I have had frequent opportunities of seeing people coming out from the factories and occasionally attending as patients. Last summer I visited three cotton factories with Dr. Clough of Preston and Mr. Barker of Manchester and we could not remain ten minutes in the factory without gasping for breath. How it is possible for those who are doomed to remain there twelve or fifteen hours to endure it? If we take into account the heated temperature of the air, and the contamination of the air, it is a matter of astonishment to my mind, how the work people can bear the confinement for so great a length of time.

(2) William Cobbett reported a visit to a textile factory in the Political Register that he made in September, 1824 (20th November, 1824).

The 1st, 2nd and 3rd of September were very hot days. The newspapers told us that men had dropped down dead in the harvest fields and the many horses had fallen dead in the harvest fields and that many horses had fallen dead upon the road. Yet the heat during these days never exceeded eighty-four degrees in the hottest part of the day.

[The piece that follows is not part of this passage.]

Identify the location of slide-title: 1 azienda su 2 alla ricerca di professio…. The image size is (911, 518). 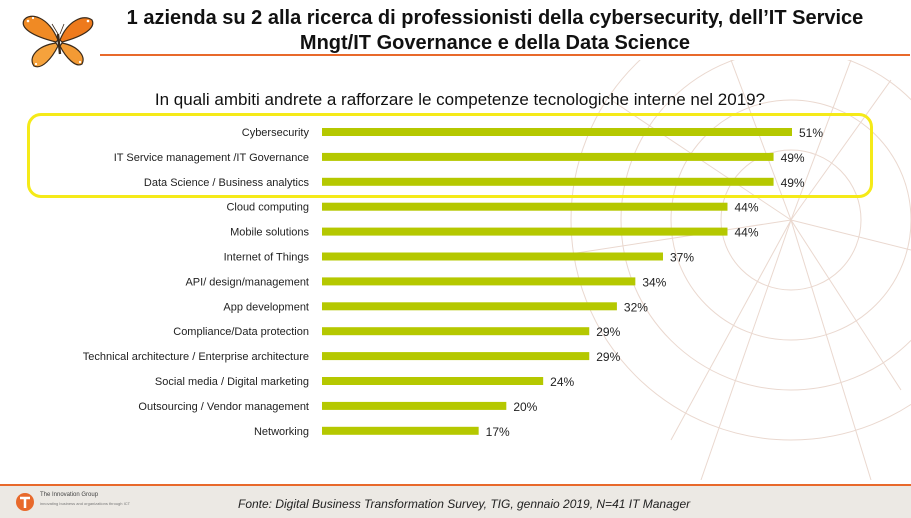
(495, 31).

What, then, must be the situation of the poor children who are doomed to toil fourteen hours a day, in an average of eighty-two degrees? Can any man, with a heart in his body, and a tongue in his head, refrain from cursing a system that produces such slavery and such cruelty.

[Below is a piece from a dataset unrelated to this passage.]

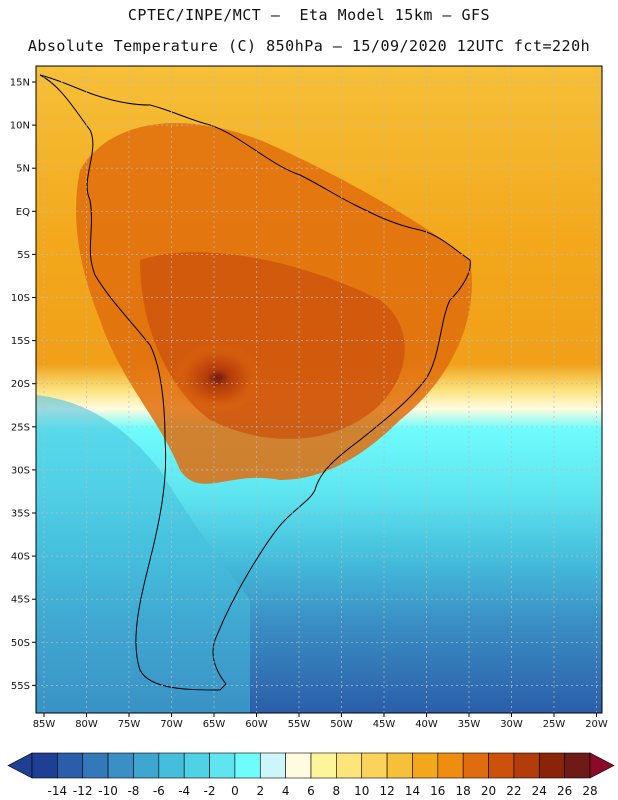 The image size is (618, 800). I want to click on colorbar-label: -14, so click(58, 791).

(3) Frank Forrest, Chapters in the Life of a Dundee Factory Boy (1850)

About a week after I became a mill boy, I was seized with a strong, heavy sickness, that few escape on first becoming factory workers. The cause of the sickness, which is known by the name of "mill fever", is the contaminated atmosphere produced by so many breathing in a confined space, together with the heat and exhalations of grease and oil and the gas needed to light the establishment.

(4) William Dodd, A Narrative of the Experience and Sufferings of William Dodd a Factory Cripple (1841)

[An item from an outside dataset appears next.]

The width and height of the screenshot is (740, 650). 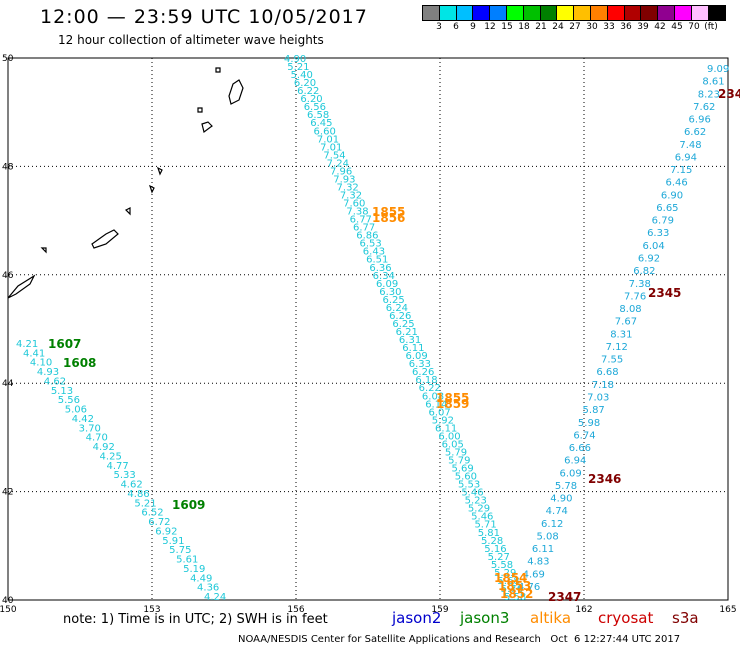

One great cause of ill health to the operatives in factories is the dust and lime which is continually flying about. Animal skins are soaked in a strong solution of lime. The lime gets intermixed with the wool and hair. It is put through the teaser in order to shake out the lime and dust. The machine, and all around, are covered with the lime and dust. The result is difficulty of breathing, asthma, etc.

(5) Edward Baines, The History of the Cotton Manufacture (1835)

The noise and whirl of the machinery, which are unpleasant and confusing to a spectator unaccustomed to the scene, produce not the slightest effect on the operatives habituated to it. The only thing that makes factory labour trying is that they are confined for long hours, and deprived of fresh air: this makes them pale, and reduces their vigour, but it rarely brings on disease. The minute fibres of cotton which float in the rooms are admitted, even by medical men, not to be injurious to young persons.

(6) In 1835 Andrew Ure described life in the textile factories in his book, The Philosophy of Manufactures.

On my recent tour through the manufacturing districts, I have seen tens of thousands of old, young and middle-aged of both sexes earning abundant food, raiment, and domestic accommodation, without perspiring at a single pore, screened meanwhile from the summer's sun and the winter's frost, in apartments more airy and sulubrious than those of the metropolis in which our legislature and fashionable aristocracies assemble.